The main advantages should be in comfort and that the sensors do not move so much relative to the skin. Hence, its major impact will not be in replacing other wearables but rather in providing novel capability. Wearables are considered to give immense impact on society with new intelligence support, augmenting life in, e.g. nomadic healthcare, fitness, medical technology, social networking, and entertainment. The related increase of information that can be collected about physiological status of a subject, has a relevant impact in several fields, ranging from healthcare to sports and fitness, especially as part of big data-oriented intelligence systems.
The major potential impacts are:
a) Manufacturability and PCB manufacturing equipment providers: The SINTEC project will inspire those companies in the realm of electronics production to open their eyes to the necessary investments in deposition technology for both stretchable insulator materials, as well as for stretchable/liquid conductive materials.

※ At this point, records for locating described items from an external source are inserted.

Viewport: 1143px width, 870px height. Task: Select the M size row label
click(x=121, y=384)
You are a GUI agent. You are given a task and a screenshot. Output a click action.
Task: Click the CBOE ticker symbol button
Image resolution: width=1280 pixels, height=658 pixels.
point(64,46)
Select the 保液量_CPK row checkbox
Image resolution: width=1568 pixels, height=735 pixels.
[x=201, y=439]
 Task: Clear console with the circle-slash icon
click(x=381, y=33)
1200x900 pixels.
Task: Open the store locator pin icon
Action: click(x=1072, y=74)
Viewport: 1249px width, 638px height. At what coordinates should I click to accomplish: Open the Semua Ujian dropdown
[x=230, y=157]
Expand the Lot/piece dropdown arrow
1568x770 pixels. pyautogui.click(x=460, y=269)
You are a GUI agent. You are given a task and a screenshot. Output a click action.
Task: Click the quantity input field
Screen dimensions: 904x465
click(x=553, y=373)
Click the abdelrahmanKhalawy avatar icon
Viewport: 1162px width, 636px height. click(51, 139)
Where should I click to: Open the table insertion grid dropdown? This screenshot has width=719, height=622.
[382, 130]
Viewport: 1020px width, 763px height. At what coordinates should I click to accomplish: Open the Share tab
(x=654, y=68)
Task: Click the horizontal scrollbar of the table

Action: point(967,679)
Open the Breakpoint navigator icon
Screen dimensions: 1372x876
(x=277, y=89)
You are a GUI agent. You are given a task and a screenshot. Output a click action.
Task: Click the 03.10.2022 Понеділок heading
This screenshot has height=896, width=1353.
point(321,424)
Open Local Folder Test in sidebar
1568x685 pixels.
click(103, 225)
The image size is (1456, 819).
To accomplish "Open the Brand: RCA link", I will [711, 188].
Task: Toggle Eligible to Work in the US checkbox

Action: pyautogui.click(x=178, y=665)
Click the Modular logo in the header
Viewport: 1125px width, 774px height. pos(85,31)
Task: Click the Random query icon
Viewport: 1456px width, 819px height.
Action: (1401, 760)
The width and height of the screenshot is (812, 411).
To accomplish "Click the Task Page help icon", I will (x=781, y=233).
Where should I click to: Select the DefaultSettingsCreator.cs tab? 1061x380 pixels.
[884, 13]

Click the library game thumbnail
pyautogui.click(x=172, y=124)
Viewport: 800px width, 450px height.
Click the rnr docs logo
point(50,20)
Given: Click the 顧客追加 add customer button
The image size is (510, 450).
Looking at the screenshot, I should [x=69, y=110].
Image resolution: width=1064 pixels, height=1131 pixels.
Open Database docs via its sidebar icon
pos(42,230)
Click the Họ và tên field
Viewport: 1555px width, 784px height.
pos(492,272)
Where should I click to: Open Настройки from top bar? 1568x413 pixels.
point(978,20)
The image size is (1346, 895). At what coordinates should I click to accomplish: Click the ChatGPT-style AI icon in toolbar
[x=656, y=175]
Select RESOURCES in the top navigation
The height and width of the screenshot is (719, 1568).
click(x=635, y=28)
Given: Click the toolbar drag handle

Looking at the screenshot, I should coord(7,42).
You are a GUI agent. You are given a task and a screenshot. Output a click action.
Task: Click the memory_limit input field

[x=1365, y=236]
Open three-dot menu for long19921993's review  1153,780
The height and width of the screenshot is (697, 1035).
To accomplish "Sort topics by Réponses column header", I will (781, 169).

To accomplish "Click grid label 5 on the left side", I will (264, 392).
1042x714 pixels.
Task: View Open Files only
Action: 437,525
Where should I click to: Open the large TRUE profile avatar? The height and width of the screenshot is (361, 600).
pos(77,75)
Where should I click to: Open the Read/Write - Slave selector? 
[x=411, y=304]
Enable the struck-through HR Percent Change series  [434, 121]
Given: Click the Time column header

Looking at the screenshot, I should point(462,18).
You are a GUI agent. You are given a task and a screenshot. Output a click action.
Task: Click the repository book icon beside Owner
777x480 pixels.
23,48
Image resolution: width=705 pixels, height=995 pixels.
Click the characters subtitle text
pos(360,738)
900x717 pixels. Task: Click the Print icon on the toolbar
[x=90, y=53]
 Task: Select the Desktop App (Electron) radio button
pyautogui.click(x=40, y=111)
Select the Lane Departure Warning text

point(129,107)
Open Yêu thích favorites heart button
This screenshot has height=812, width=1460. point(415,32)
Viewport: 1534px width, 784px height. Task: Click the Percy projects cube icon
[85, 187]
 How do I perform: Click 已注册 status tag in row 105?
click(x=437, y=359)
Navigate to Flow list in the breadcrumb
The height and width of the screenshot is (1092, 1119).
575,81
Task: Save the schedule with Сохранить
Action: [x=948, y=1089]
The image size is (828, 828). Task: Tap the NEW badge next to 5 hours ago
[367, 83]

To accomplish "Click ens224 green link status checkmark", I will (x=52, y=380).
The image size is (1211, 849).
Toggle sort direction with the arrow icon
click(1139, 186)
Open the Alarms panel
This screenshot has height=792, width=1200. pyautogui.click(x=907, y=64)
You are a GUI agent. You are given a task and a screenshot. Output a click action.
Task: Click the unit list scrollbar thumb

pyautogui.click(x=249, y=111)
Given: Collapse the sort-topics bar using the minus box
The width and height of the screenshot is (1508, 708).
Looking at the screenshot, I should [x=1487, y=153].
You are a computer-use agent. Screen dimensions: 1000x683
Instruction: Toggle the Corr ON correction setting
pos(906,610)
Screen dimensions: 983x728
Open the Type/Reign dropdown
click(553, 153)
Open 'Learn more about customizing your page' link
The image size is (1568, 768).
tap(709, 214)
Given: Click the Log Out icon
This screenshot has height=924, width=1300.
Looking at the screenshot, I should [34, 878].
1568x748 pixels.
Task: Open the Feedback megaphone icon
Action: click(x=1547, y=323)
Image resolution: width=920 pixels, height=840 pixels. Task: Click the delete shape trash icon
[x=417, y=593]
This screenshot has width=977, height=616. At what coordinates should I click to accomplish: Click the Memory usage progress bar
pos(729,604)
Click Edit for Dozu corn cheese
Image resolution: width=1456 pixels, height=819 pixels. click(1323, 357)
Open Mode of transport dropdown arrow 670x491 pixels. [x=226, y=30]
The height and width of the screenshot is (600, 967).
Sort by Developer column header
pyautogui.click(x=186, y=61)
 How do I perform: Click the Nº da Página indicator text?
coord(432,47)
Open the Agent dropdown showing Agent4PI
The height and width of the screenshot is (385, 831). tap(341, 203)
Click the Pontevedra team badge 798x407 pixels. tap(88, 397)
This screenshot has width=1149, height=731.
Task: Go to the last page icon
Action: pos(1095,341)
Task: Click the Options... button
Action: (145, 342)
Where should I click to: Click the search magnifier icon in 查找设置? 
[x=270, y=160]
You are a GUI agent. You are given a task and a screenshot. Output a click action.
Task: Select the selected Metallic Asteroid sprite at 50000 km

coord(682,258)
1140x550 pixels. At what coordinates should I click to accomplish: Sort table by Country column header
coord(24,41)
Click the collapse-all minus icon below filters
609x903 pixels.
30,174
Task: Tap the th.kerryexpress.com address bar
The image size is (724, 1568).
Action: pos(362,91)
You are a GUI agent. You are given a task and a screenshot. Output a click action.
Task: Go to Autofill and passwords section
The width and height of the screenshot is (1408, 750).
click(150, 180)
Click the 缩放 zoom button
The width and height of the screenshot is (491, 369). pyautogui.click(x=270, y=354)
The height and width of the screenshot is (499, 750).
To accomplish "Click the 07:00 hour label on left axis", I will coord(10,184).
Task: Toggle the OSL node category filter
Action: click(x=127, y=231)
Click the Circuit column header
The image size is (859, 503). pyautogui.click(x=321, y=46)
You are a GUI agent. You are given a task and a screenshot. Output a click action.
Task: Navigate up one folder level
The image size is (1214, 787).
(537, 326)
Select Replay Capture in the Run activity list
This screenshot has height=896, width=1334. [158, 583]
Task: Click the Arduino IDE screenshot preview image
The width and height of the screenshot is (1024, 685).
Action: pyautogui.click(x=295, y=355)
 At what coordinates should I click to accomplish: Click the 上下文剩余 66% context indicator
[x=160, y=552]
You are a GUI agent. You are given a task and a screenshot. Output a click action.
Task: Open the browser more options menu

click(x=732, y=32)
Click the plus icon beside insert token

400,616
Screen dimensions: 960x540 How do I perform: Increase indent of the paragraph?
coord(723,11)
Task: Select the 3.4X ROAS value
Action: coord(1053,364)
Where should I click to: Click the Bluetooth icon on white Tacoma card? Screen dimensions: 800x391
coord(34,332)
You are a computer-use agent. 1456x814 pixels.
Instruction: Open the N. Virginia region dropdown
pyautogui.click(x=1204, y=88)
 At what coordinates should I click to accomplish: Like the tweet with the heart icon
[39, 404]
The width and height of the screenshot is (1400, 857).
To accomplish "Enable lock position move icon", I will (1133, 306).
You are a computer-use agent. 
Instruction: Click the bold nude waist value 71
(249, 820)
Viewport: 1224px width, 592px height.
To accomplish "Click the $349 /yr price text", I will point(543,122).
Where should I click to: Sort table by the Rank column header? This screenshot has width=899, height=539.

b) Fat-IBC and electrophysiological sensors: The impact on society by improved small and unobtrusive hardware for broadband and cyber secure IBC is broad. For wearable electrophysiological sensors, SINTEC aims to contribute dramatically in the arising of the new generation of wearable sensors: thanks to the technology leaps targeted in the project, a new generation of sensors addressing not only the electrical activity of the heart, but also the complete haemodynamic assessment of the cardiovascular system will be enabled. Furthermore, the improved comfort and artefact immunity expected by the solutions developed in the project will contribute to speed up the diffusion of wearables and to drive the changes in the society. Fat-IBC provides wearable and implantable medical care solution with high bandwidth, robustness, low power consumption, and security.
c) Sports: One of the aims of the project is to strengthen the competitiveness of the Östersund region in several sectors, by providing a unique wearable technology platform for Internet of Sports (IoS) well suited for athletes and fitness enthusiasts. Since mass often follows class, role models as elite athletes are important. The link between high-performance elite, fitness enthusiasts and general public (youths as well as elders) has impact on public health, especially in preventive health. The sports sector has been designated by the EU as a development area with great potential to contribute to achieving the goals of the H2020 strategy.
d) Healthcare: An aging population and poor health of people increase the demand for constant monitoring. Limited existing medical resources and expensive conventional medical attention are unable to meet these requirements. Hence, it will become necessary to replace the conventional health care system with a novel, efficient and economic one. Wearable medical sensor technology will give a significant contribution in tackling these huge societal challenges.